Rick Warren, author and founding pastor of Saddleback Church, recently elaborated on his decision to ordain female pastors.
“I’m a Bible guy,” he said. “And I actually had to change because of scripture. Culture could not change me on this issue. Anecdotes could not change me on this issue. Pressure from other people would not change me on this issue.”
In February, the Southern Baptist Convention’s executive committee disfellowshipped Saddleback Church, citing the congregation’s hiring of a female pastor as conflicting with the denomination’s statement of faith. That statement of faith says, “while both men and women are gifted for service in the church, the office of pastor is limited to men as qualified by scripture.”
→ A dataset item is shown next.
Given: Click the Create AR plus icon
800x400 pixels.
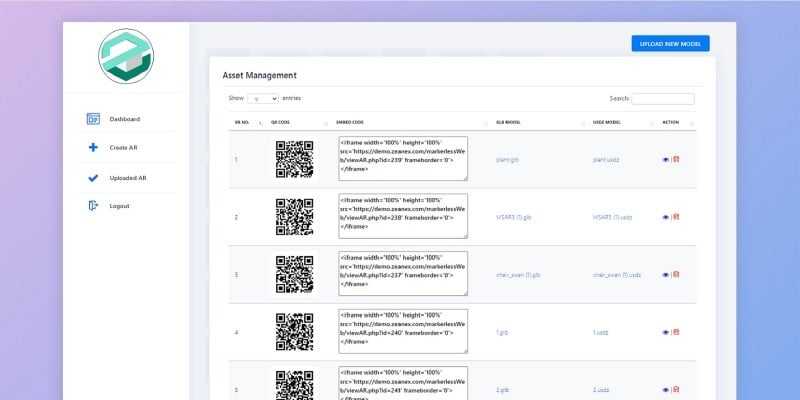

Last year Saddleback Church hired Andy Wood to succeed the retiring Warren. Andy Wood is the lead pastor, and his wife, Stacie, is a teaching pastor. Warren said Saddleback will appeal the decision to the SBC messengers this summer. He mentioned three Bible passages that changed his mind on the issue of female pastors.
- The first passage is the Great Commission (Matthew 28:19-20). “Go, make disciples, baptize and teach,” Warren said. “Women are to go, women are to make disciples, women are to baptize, and women are to teach — not just men. Who authorized women to teach? Jesus”
- The second passage is Acts 2:17-18, which describes the day of Pentecost. “On that day, at Pentecost, we know women were in the upper room,” he said. “We know women were filled with the Holy Spirit. We know that women were preaching in languages that other people couldn’t hear to a mixed audience. Everybody gets to preach, everybody gets to prophesy.”
- The third passage is John 20, which involves the story of Mary Magdalene witnessing the risen Christ. “I noticed that the very first sermon, the very first Christian sermon, the message of the gospel of good news of the resurrection, Jesus chose a woman to deliver it to men,” Warren said. “He had Mary Magdalene go and tell the disciples. … Now that clearly wasn’t an accident. It was intentional.”
“I believe in the inerrancy of Scripture,” he said. “I do not believe in the inerrancy of your interpretation, nor of mine, for that matter, which is why I have to say I could be wrong. We have to approach scripture humbly, saying, ‘I could be wrong.’ A conservative Baptist believes in the inerrancy of scripture, and a fundamentalist Baptist believes in the inerrancy of their interpretation. That’s a big difference.”